Darum gehts
- Der oberste Gerichtshof in den USA hat die Strafzölle für illegal erklärt.
- Die EU fordert darauf weitere Einzelnheiten zum US-Zollprogramm.
- Bis dahin will sie die Verhandlungen zum Zoll-Deal mit den USA aussetzen.
Am Freitagabend entschied der Oberste Gerichtshof der USA, dass die Strafzölle von Präsident Donald Trump (79) illegal sind. Jetzt kommt eine Reaktion der Europäischen Union (EU). Sie will die Ratifizierung des Handelsabkommens mit den USA aussetzen. Das berichtet die Nachrichtenagentur Bloomberg am Montagmittag.
Konkret fordert die EU von der US-Regierung weitere Einzelheiten zum neuen Zollprogramm. Zeljana Zovko, eine leitende Verhandlungsführerin für das Abkommen mit den USA, sagte in einem Interview mit Bloomberg: «Wir haben keine andere Wahl», als den Genehmigungsprozess zu verzögern, um Klarheit über die Situation zu gewinnen. Die Mitte-Rechts-Fraktion EVP, die Sozialisten, die Demokraten sowie die liberale Fraktion Renew unterstützen dies.

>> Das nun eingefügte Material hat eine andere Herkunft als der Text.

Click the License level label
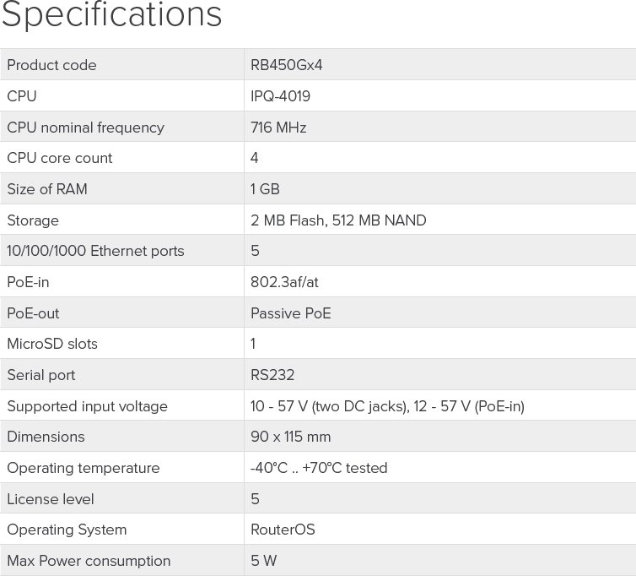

Es ist nicht das erste Mal, dass die Europäischen Union die Verhandlungen mit den USA für ein Handelsabkommen unterbricht: Als Trump mit der Annexion Grönlands drohte, zeigte die EU im Januar mit diesem Schritt ihre Solidarität gegenüber der zu Dänemark gehörigen Insel.
Welche Zölle gelten
Am Wochenende herrschte allgemeine Unsicherheit über die Gültigkeit und Höhe der Strafzölle, die Trump gegen mehrere Länder verhängt hate. Kurz nach dem Entscheid des Supreme Courts am Freitag, der die Zölle für illegal erklärt hatte, konterte Trump mit Strafzöllen von 10 Prozent. Und hob den Satz am Samstag auf 145 Prozent an.

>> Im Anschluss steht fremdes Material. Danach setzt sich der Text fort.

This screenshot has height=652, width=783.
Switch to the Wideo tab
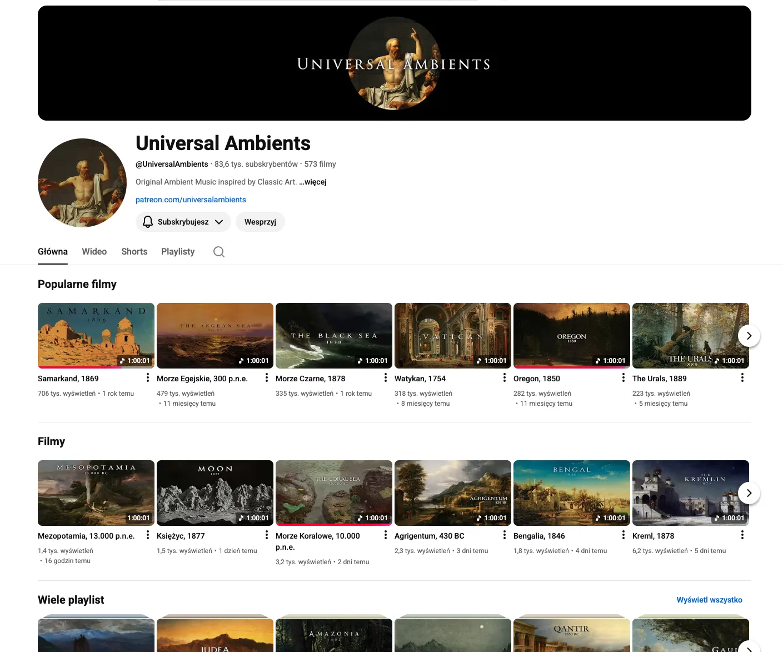point(94,252)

Mittlerweile herrscht etwas mehr Klarheit: Am Dienstag, 24. Februar, soll ein Zollsatz von 15 Prozent gültig werden. Dafür fallen die geltenden Strafzölle, die aktuell für die EU und die Schweiz ebenfalls 15 Prozent betragen, weg. Trotz Entscheid des obersten Gerichtshofs in den USA hält Trump an seinem bisherigen Vorgehen fest, seine Zollpolitik direkt aus dem Weissen Haus zu steuern.